Figure 4. Cell junctions in the spermatheca. VAB-9::GFP, AJM-1::Cherry and MEL-11::GFP expression decorate distinct junctional regions of the spermathecal membrane. (A-C) During development, VAB-9::GFP (A) localizes to more a more apical (luminal) position relative to AJM-1::Cherry (B). The merged image is presented in (C). (D-E) In adult spermatheca, MEL-11::GFP (D) appears to localize to the most apical, folded regions of the lateral membranes (corresponding to the pleated septate junctions), while AJM-1::Cherry (E) decorates the more basal membranes (corresponding to the electron dense adherens junction and smooth or continuous cell junction).
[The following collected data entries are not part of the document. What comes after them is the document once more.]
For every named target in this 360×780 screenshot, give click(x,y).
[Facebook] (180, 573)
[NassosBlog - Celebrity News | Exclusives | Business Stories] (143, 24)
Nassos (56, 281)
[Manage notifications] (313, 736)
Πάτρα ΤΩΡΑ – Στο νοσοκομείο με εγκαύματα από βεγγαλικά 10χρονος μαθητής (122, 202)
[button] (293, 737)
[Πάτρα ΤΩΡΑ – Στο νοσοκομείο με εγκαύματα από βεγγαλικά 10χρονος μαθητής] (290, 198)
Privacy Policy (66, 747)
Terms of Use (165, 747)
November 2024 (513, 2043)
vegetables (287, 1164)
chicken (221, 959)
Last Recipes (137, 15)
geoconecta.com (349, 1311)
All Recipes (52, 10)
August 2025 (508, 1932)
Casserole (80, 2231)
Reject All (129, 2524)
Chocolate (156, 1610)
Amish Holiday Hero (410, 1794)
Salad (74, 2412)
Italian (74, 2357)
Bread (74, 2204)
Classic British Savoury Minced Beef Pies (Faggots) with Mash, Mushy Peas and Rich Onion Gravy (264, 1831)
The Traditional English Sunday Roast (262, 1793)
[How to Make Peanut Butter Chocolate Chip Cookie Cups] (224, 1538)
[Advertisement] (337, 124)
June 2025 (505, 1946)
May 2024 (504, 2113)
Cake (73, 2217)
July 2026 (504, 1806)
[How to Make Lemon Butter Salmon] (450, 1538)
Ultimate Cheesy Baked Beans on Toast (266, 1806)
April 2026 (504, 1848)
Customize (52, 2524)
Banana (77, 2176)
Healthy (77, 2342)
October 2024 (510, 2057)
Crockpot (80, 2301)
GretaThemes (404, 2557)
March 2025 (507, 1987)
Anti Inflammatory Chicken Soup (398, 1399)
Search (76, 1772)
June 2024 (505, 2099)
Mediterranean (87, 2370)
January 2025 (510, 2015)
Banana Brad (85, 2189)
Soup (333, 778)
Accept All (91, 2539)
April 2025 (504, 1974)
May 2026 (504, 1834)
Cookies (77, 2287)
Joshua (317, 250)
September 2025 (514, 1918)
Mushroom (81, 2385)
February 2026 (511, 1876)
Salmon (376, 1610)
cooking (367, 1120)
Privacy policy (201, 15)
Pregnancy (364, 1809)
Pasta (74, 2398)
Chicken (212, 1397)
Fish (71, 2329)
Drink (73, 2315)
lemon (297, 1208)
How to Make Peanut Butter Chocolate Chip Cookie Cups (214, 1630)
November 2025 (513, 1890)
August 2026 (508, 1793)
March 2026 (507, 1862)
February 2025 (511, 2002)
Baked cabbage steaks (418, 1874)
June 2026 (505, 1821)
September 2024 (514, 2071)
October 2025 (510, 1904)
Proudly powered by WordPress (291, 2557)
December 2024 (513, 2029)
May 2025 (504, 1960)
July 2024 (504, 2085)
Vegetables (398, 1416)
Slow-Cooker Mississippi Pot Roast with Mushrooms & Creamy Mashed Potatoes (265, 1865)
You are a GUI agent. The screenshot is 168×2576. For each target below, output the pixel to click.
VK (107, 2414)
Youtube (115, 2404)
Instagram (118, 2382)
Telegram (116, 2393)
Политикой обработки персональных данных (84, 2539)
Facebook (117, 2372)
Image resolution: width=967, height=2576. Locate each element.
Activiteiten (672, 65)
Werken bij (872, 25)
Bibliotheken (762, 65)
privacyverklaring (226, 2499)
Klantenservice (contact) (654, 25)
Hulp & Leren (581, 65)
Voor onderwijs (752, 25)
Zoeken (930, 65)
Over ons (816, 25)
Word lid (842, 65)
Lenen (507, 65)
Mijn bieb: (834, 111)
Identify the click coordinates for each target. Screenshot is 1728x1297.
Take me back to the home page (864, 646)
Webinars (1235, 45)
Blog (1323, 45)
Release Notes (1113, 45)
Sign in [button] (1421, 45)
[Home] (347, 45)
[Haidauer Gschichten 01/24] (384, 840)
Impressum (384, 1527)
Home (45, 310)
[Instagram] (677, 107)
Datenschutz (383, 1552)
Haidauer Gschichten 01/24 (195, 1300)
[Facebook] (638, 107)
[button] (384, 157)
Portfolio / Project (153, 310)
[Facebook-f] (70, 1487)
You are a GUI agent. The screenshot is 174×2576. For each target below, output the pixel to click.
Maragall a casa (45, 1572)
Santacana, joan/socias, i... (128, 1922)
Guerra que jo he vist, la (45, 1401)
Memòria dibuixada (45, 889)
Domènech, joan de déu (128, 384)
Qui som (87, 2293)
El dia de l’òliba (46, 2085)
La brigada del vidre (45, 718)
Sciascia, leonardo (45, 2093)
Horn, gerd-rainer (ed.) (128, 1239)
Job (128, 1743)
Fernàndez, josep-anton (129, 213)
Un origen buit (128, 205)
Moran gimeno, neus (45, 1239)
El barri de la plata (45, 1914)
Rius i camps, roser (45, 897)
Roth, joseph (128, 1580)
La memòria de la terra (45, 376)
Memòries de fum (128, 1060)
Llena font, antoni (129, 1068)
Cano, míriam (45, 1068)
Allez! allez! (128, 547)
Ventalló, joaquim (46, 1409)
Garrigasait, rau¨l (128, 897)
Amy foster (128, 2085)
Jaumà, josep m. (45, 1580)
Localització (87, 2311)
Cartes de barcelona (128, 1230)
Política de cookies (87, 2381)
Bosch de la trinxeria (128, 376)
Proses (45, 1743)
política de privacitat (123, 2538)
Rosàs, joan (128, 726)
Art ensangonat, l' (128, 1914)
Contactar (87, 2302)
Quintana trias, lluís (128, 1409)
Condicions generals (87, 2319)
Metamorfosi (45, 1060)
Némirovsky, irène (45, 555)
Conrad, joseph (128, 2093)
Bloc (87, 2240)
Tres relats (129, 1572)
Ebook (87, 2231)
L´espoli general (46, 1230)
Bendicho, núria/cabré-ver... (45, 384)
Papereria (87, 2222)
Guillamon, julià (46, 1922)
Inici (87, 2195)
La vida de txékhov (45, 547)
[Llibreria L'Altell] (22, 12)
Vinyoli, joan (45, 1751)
LET-413 (gray) is localized along the most basal portion of the lateral surface. VAB-9::GFP expression is reduced in the adult spermatheca, but is increased in the spermatheca-uterine valve (E). During ovulation (F), the MEL-11::GFP-decorated pleated septate junctions “unzip” to allow the passage of the oocyte. (G-H) show the matching DIC images for (D-F), and (J-L) are representative illustrations of (G-I). The plane passing through the center of the spermatheca in (J) is projected in (K) and (L). Arrows in (L) indicate the expanding apical (luminal) surface of spermathecal cells at the expense of the lateral (pleated junctional) domain. Similar expansion may take place reducing the smooth/continuous junction in favor of basolateral surface are (not shown).